MUTUI – Doveva salvare le famiglie in difficoltà e permettere loro di sospendere la rata del mutuo per almeno un anno. Tutto perfetto, ma solo sulla carta. Si, perché il Fondo di Solidarietà previsto dal Governo e già pubblicato in Gazzetta Ufficiale, a oltre un mese dall’avvio è ancora una bella favola. Prima di partire serve infatti trovare un gestore del fondo che, secondo il sito ufficiale, è ancora da definire. Un vero peccato per tutti quegli italiani colpiti dalla crisi che avrebbero bisogno di un po’ di respiro. Il Fondo era stato infatti ideato nella fase più acuta della recessione e, a causa di numerosi problemi burocratici, è slittato fino allo scorso settembre. Quando però si pensava che stesse per partire, la necessità di trovare un gestore ha posticipato ancora la sua entrata in funzione. Prima di poter accedere alla modulistica servirà ancora aspettare.

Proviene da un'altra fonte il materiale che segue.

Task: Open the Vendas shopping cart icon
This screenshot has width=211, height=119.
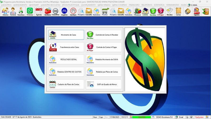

L’unico strumento ancora a disposizione resta quindi il Piano Famiglie ideato dalle associazioni dei consumatori con l’Abi, l’associazione della Banche italiane. Fino a settembre, in soli otto mesi, il Piano ha permesso a 28mila nuclei familiari di sospendere le rate del mutuo per un valore complessivo di 3,7 miliardi di euro. Questa misura prevede la possibilità di non pagare il mutuo per un anno se nel 2009 o nel 2010 si sono verificati per i clienti una serie di eventi negativi come la morte di un congiunto o la perdita del posto di lavoro. Per poter accedere a questo piano è però necessario avere un reddito familiare inferiore ai 40mila euro l’anno e aver acceso un mutuo per non oltre 150mila euro. Questa formula è applicata, a volte con condizioni ancora più favorevoli, da 172 istituti del nostro paese (il 64% del mercato).